I thought of Twelve O'Clock High one late afternoon last November as dusk fell over over a city that more than most seems to lend itself to shadows. Winter, it struck me, is Berlin's natural season. No city is more redolent of the Cold War, and no Berlin location evokes that endlessly alluring period of history quite like Tempelhof Airport, the transport hub that until its closure in 2008 must have seen more spies pass through check-in than any other in the world.
Tempelhof lives on rather wonderfully. Its vast acreage is now given over to walkers, cyclists, and nature – a civic amenity with a difference. It's used for concerts and other events. People flock to it – to stroll, perhaps to fly a kite. Latterly its hangars have been used to provide accommodation for some of the many thousands of refugees who have been arriving in Germany from more strife-torn parts of the world.
The two airports that currently serve Berlin – Tegel and Schönefeld – lie to its north west and south east respectively – and one of the things that's striking about Tempelhof is how integrated into the city it is, pretty much comprising its own suburb only a few miles from the Brandenburg Gate. To incorporate it into a ride around town, such as my daughter and I did on our 10-euros-a-day rental bikes, is perfectly feasible.
Post-war geopolitics demanded that Tempelhof – the airport serving West Berlin – remained under the city's protection, and in turn it provided West Berliners with a lifeline. It was the focus of the Berlin Airlift – the 1948 emergency when, with the Soviet Union blockading the city, the only way that fresh food and other essentials could reach the populace was for them to be flown in.
Nearly 70 years later, in a different epoch, Tempelhof has an atmosphere that anyone who grew up on John le Carré, or has even just seen Bridge of Spies, would not want to miss. "Ghostly" doesn't do justice to the sight we came across of a decaying, 1950s-era passenger jet expired on the grass alongside one of the runways, with only a wire-mesh fence to stop the visitor strolling right up to it and peering inside. I would have also liked to be able to get closer to the terminal building – a sleek, curving, low-rise marvel of pre-war architecture, said to have once been the largest building in the world.

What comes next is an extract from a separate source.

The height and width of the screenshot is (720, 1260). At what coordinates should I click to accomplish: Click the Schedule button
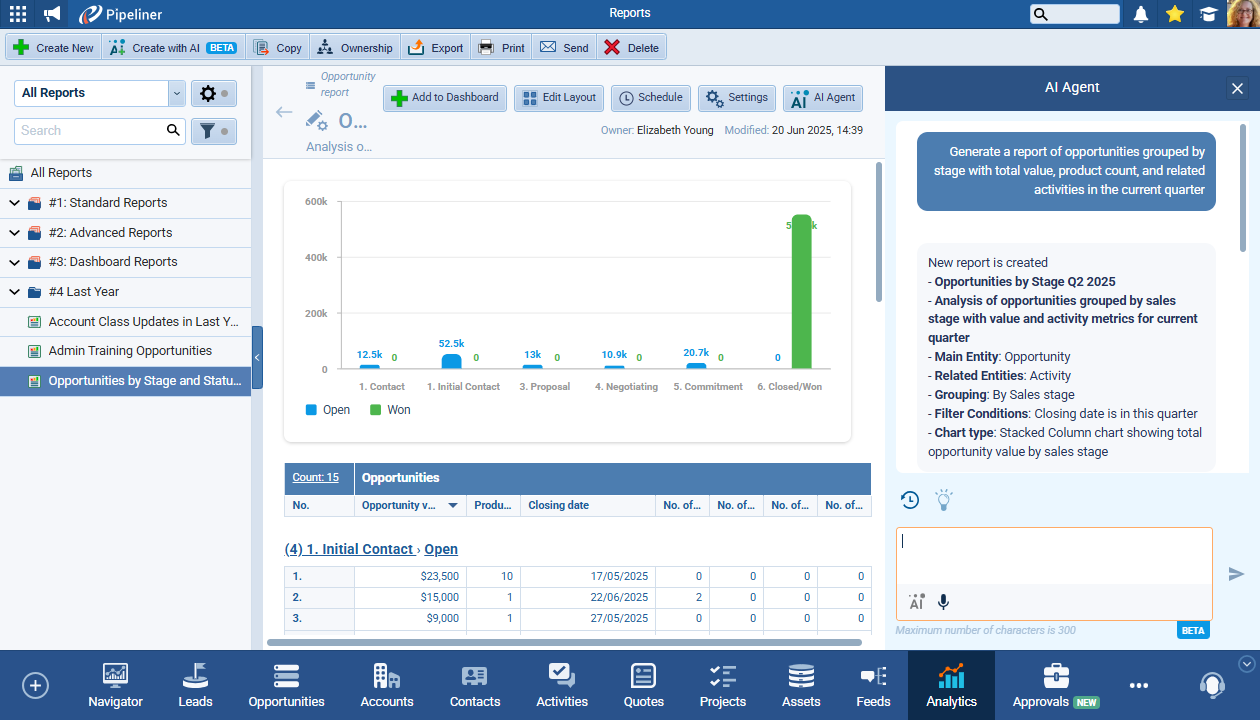tap(650, 98)
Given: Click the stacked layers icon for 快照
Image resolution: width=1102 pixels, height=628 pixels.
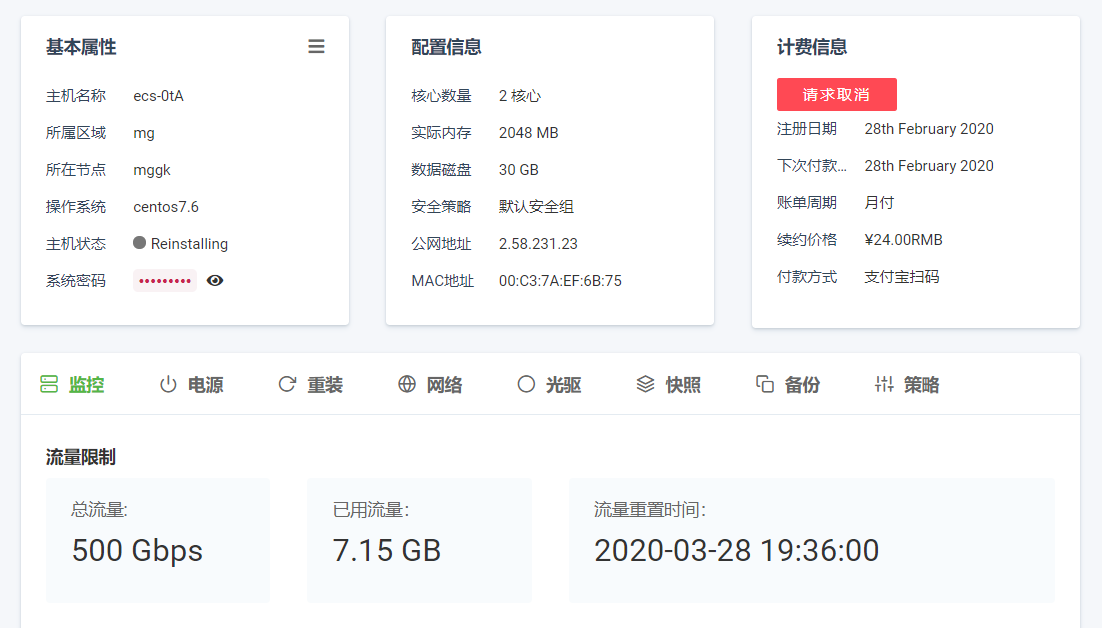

Nearby, a group of young Berliners played a desultory game of rugby, a reminder that Tempelhof is still more park than museum – but a park where any such activity has a touch of the transgressive about it. Disused railway lines reconfigured as cycle paths is one thing. But disused international airport runways is quite another. There are no more opportunities to take a pickaxe to the Berlin Wall, but for locals seeking a reminder of that feeling of both liberation and togetherness, a visit to Tempelhof might seem to provide it.